Every liberal does it too, from center right radlibs to far-right “conservatives”: the most extreme right fringe liberals hate the mainstream liberals for not being bigoted enough, the mainstream libs hate the radlibs for not being cruel enough, and the radlibs hate the left for not being chauvinist enough.
Denouncing chauvinism in particular is like a liberal moral event horizon, a cardinal sin against their self-interested belief in the righteousness of the imperial hegemon that keeps the treats flowing at gunpoint.

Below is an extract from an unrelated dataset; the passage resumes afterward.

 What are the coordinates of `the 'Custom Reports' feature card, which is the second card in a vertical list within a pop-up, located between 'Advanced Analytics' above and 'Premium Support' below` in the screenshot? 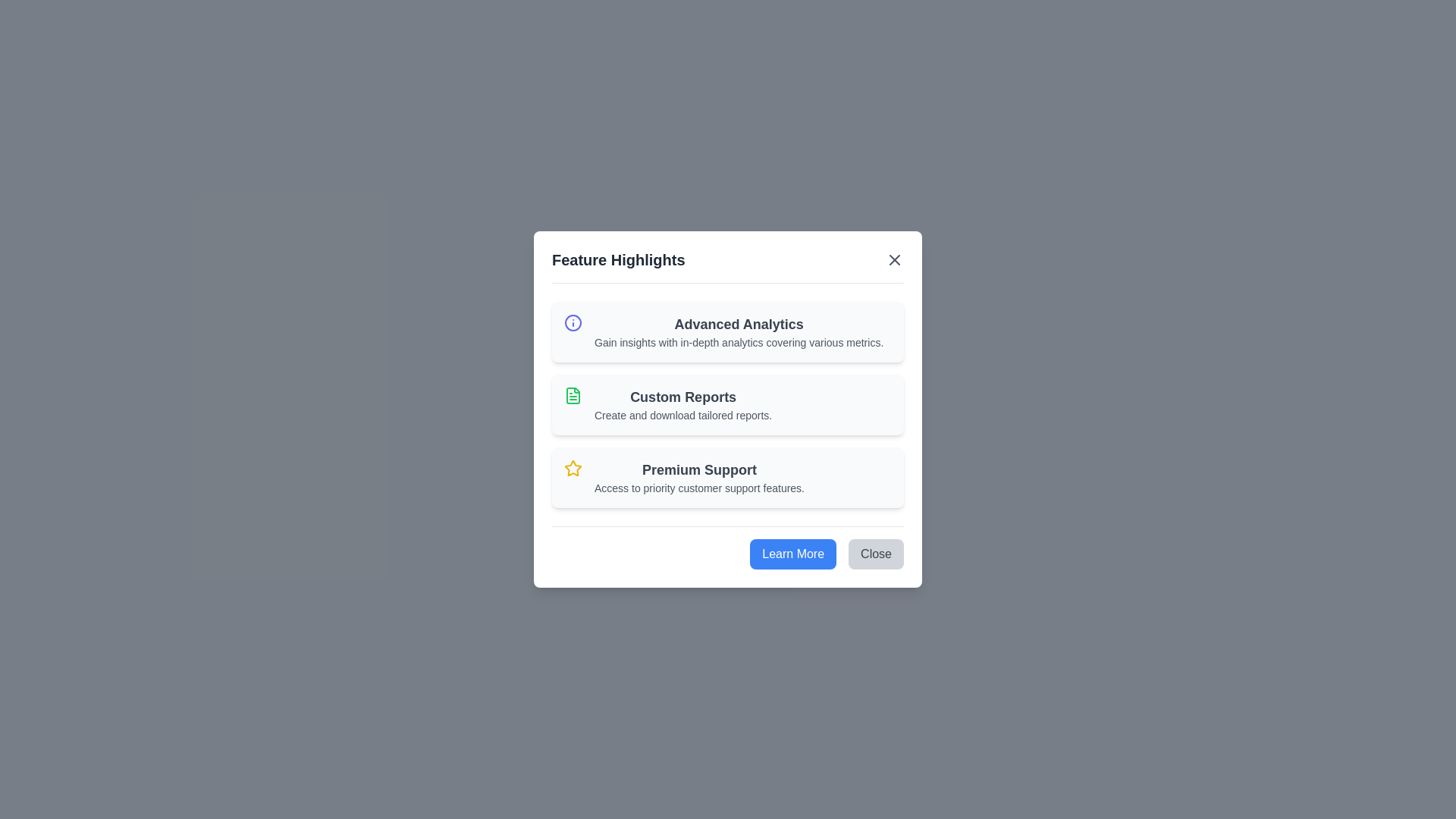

Those premises are that a talking head or oped told them it was the responsible if unpleasant thing to do. You’re just describing layers of propaganda and contradiction-deflecting defense mechanisms: they know the costs of austerity and hegemony are wrong so they recoil from learning about the details and latch on to prevaricating bullshit from some propagandist to wear it as a shield. They want to believe that their team is good, and censor their consumption of information to stop that from being challenged.
Yes the way we form our beliefs and vocabularies is largely contingent on our experiences and sources, be they Thomas Kuhn, Michael Parenti, or Tucker Carlson.
That’s what these look like from the outside, but from the inside they look like, and for all intents and purposes, are, eminently reasonable and defensible justifications for thinking the things they think. In certain meaningful ways, we don’t even live on the same planet as them.
How do they know this? We know this, but I don’t think we can assign this knowledge to them. If we ask them this, their just as likely to say it’s regrettable, but on consideration, morally preferable to the alternatives.